Output the full listing again without altering anything.
[INPUT RECORDS]
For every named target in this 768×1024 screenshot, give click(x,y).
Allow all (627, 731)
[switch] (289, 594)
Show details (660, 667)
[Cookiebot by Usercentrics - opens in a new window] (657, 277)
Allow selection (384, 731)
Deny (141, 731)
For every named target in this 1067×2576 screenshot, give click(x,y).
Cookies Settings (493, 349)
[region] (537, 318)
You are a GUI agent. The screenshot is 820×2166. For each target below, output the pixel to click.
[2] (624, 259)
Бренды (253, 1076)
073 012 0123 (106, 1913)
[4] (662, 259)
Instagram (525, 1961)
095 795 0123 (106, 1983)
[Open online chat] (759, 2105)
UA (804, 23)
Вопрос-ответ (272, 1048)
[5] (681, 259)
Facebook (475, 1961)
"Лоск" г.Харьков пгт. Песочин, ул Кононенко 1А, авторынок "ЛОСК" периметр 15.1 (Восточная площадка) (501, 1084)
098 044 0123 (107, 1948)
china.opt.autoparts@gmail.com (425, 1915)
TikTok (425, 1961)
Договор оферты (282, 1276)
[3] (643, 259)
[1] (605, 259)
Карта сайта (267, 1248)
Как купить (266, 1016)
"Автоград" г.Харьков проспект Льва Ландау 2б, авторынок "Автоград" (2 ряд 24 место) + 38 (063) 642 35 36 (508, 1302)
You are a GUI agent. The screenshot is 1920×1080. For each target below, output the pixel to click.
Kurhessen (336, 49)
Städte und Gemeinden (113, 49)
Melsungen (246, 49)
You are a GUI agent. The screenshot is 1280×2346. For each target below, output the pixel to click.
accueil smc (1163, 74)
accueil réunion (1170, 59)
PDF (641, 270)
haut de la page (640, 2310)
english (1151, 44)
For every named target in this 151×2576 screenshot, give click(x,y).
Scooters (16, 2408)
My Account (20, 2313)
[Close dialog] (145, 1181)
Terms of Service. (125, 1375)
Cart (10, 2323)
[/INPUT RECORDS]
● **OUTPUT OF THE TASK**
For every named target in this 768×1024 screenshot, give click(x,y).
Allow all (627, 731)
[switch] (289, 594)
Show details (660, 667)
[Cookiebot by Usercentrics - opens in a new window] (657, 277)
Allow selection (384, 731)
Deny (141, 731)
For every named target in this 1067×2576 screenshot, give click(x,y).
Cookies Settings (493, 349)
[region] (537, 318)
You are a GUI agent. The screenshot is 820×2166. For each target below, output the pixel to click.
[2] (624, 259)
Бренды (253, 1076)
073 012 0123 (106, 1913)
[4] (662, 259)
Instagram (525, 1961)
095 795 0123 (106, 1983)
[Open online chat] (759, 2105)
UA (804, 23)
Вопрос-ответ (272, 1048)
[5] (681, 259)
Facebook (475, 1961)
"Лоск" г.Харьков пгт. Песочин, ул Кононенко 1А, авторынок "ЛОСК" периметр 15.1 (Восточная площадка) (501, 1084)
098 044 0123 (107, 1948)
china.opt.autoparts@gmail.com (425, 1915)
TikTok (425, 1961)
Договор оферты (282, 1276)
[3] (643, 259)
[1] (605, 259)
Карта сайта (267, 1248)
Как купить (266, 1016)
"Автоград" г.Харьков проспект Льва Ландау 2б, авторынок "Автоград" (2 ряд 24 место) + 38 (063) 642 35 36 (508, 1302)
You are a GUI agent. The screenshot is 1920×1080. For each target below, output the pixel to click.
Kurhessen (336, 49)
Städte und Gemeinden (113, 49)
Melsungen (246, 49)
You are a GUI agent. The screenshot is 1280×2346. For each target below, output the pixel to click.
accueil smc (1163, 74)
accueil réunion (1170, 59)
PDF (641, 270)
haut de la page (640, 2310)
english (1151, 44)
For every named target in this 151×2576 screenshot, give click(x,y).
Scooters (16, 2408)
My Account (20, 2313)
[Close dialog] (145, 1181)
Terms of Service. (125, 1375)
Cart (10, 2323)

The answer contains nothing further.